Peoples who were better adapted to starvation, such as the Aborigines in Australia, American Indians or blacks brought as slaves to America, were more likely to develop type II diabetes when plenty of food - especially sweet, starchy and fat food - became available. The same, she suggests, has occurred among Jews from Ethiopia, in whom diabetes was almost unknown.
Being overweight or obesity was long regarded with envy because most people couldn't get enough food to become plump. One need only look at classical paintings, in which fat women were the ideal. Today, most Americans know it is dangerous to be fat, she said. While Israelis are certainly not as overweight as Americans, Kaufman said, "they are on their way. I see so much junk food eaten here, and I'm not convinced that Israelis are getting enough exercise. Obesity is increasing even in France, Sweden, England and Asia where it was not common before."
Despite the rampant obesity in the US, Kaufman said a very serious campaign against it has been launched around the country. "Twenty years ago, we were told we shouldn't smoke, and today most don't.

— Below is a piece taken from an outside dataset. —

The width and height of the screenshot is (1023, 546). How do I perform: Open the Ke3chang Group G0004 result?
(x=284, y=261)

Today we know we should not be obese, and in the coming years, more will learn to avoid it."
In California and other states, soft drinks have been banned from schools due to a healthful vending machine policy. School cafeterias have stopped serving food with corn syrup and introduced more fruits and vegetables. But there are still no limits on advertising for kids' TV programs. "There are signs that growth in US obesity rates among children and women is flattening out. They might even be decreasing," Kaufman said, "but not among men."
It has already become a social norm not to keep a lot of candy around the house, added the endocrinologist, who for years was a pediatrician at the University of Southern California and worked at the Center for Diabetes, Endocrinology and Metabolism at Children's Hospital in Los Angeles, where she continues to live.

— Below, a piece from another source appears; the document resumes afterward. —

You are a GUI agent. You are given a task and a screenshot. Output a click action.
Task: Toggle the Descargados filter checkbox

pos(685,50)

KAUFMAN, who has conducted much research in intensive management of type I diabetes and its prevention in children and youth, is very enthusiastic about her company's insulin pumps. Some families buy them themselves, while others get subsidies. They have revolutionized the treatment of young children with type I diabetes, she stressed, as it is very difficult to balance insulin injection and meals in them. The new Veo pump works somewhat like an automatic defibrillator. Diabetics often had to wake up in the middle of the night to test their blood sugar manually, and now this will be unnecessary.

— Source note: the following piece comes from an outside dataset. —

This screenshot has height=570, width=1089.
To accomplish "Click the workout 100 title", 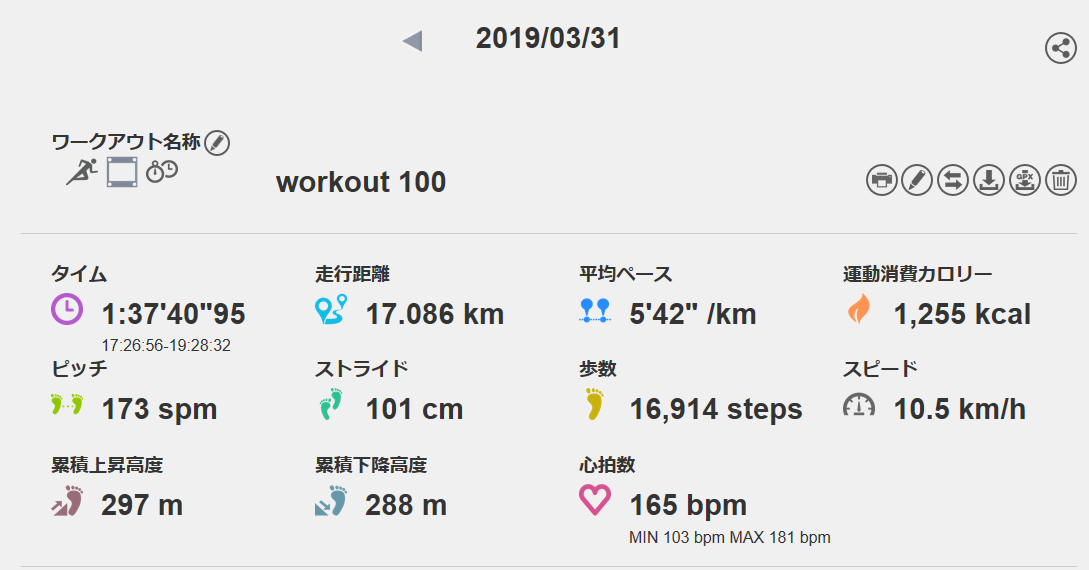I will [361, 183].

Today, the only way to cure type I diabetes is with a pancreas transplant, which is very hard to get and requires immunosuppression drugs which can be "worse than diabetes itself, as the recipient can be susceptible to pathogens." It could be cured if beta cells are transplanted in a way that they produce insulin without being attacked by the immune system, she said. Type II could also become much easier with improved medications. "I came to Medtronic because I felt that an insulin pump that is nearly an artificial pancreas [except that it needs some human input during meals] would be a great advance. If the wearer has low blood sugar and doesn't respond to an alarm informing him of this, the pump will stop insulin delivery automatically. You fill the insulin reservoir only every three days, and don't feel any injection because the needle is attached to the body. You can even shower with it, as the catheter stays in," says Kaufman, who is known to the public from her book Diabesity and a Discovery Channel TV show on diabetes that she hosted.
Coming to Israel again and meeting with endocrinologists was a pleasure, she concluded, as Israelis "lead the world in this field. They are phenomenal scientists and investigators and work collaboratively, showing a lot of leadership. Israelis are very valued contributors to our business."